News | 25 October 2003

This week a landmark trial has opened in Ecuador, where rainforest peoples are seeking to force ChevronTexaco to clean up the environmental contamination left behind from Texaco’s drilling operations.

The case is being billed as the oil industry’s “Trial of the Century” as the destruction represents the worst ongoing ecological disaster in the Western Hemisphere - with the amount of toxic waste dumped into the environment three times that of the Exxon Valdez spill in Alaska. An estimated 50,000 men, women, and children are affected, many of them belonging to one of the five indigenous peoples in Ecuador's Amazon region.

The case, first filed in New York in 1993, has been delayed for years because Texaco refused to accept the jurisdiction of the American court. But in an astounding turnaround, the American court last year ordered that ChevronTexaco accept jurisdiction in Ecuador (the company for years had argued it was not subject to jurisdiction either in the United States or in Ecuador) and be forced to pay any judgment that an Ecuadorian court impose. The case represents the first time in history that an American oil company will be forced by a U.S. court to pay a judgment coming out of a Latin American country where it no longer has assets, according to Cristobal Bonifaz, the lead American lawyer on the case.

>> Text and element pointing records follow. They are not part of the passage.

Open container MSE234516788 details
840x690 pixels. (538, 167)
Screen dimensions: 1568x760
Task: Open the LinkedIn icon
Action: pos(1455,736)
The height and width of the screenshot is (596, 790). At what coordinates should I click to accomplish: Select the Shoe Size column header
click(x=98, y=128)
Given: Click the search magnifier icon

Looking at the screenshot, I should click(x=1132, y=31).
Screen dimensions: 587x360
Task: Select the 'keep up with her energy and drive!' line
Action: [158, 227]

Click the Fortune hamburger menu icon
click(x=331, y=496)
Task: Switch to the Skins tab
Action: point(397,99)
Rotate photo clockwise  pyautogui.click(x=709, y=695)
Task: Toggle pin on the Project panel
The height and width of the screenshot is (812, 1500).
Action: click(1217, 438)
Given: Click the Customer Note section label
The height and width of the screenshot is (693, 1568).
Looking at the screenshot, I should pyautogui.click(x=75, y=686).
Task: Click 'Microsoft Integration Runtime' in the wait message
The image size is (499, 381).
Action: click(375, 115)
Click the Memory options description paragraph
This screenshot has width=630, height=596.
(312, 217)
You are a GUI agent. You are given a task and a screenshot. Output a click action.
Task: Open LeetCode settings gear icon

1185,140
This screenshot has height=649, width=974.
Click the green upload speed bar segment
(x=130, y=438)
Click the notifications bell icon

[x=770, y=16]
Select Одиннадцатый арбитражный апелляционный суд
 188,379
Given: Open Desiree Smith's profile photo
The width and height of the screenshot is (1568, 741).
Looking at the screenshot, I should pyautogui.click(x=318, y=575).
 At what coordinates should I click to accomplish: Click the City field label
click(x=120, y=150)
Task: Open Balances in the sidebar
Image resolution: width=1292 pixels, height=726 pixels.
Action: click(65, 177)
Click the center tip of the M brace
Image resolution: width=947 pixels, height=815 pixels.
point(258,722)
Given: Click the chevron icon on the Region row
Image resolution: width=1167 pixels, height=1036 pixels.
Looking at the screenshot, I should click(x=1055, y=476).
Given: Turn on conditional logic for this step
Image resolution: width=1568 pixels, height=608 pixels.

In the lawsuit, the rainforest peoples charge ChevronTexaco with systematically destroying their homeland through massive dumping of highly toxic wastewater and crude oil over the two decades of the company’s operations in Ecuador, which ended in 1991. The case will be heard in a small courthouse in Lago Agrio, a remote town in the heart of Ecuador’s oil operations.

Recent epidemiological studies, including one conducted under the auspices of the prestigious London School of Tropical Medicine, indicate skyrocketing rates of cancer and other health problems in the area where Texaco drilled. The primary reason is that residents have no source of drinking water other than the swamps and rivers that were used by Texaco for the disposal of toxic wastewater that is the byproduct of oil drilling. In the United States and other countries in the world, this toxic wastewater is reinjected deep into the ground where it cannot impact the environment.

“This type of destruction is something you would never see in the United States,” said Alberto Wray, the Ecuadorian lawyer on the case. “Texaco reserved this type of dumping strictly for remote and vulnerable people in Ecuador.”

The case also is being closely watched by lawyers, multinational corporations and the international human rights community for potential problems. The U.S. State Department has cited Ecuador’s long history of judicial corruption, and its civil justice system has never imposed a judgment of more than $1 million on an international oil company despite environmental damage in this case estimated to exceed $1 billion. Just last week, a key Texaco executive, Ricard Veiga, was in Ecuador meeting with government officials and claiming a 1995 clean up of the damage was adequate, an assertion that the plaintiffs dispute.

The lawyers for the rainforest peoples also criticized Veiga’s assertion that the case will damage prospects for foreign investment in Ecuador. “Texaco’s idea of foreign investment in Ecuador is dig oil out of the ground and dump the toxic waste,” said Steven Donziger, another of the lawyers. “If this case hurts prospects for that type of foreign investment, that would be to the benefit of Ecuador.”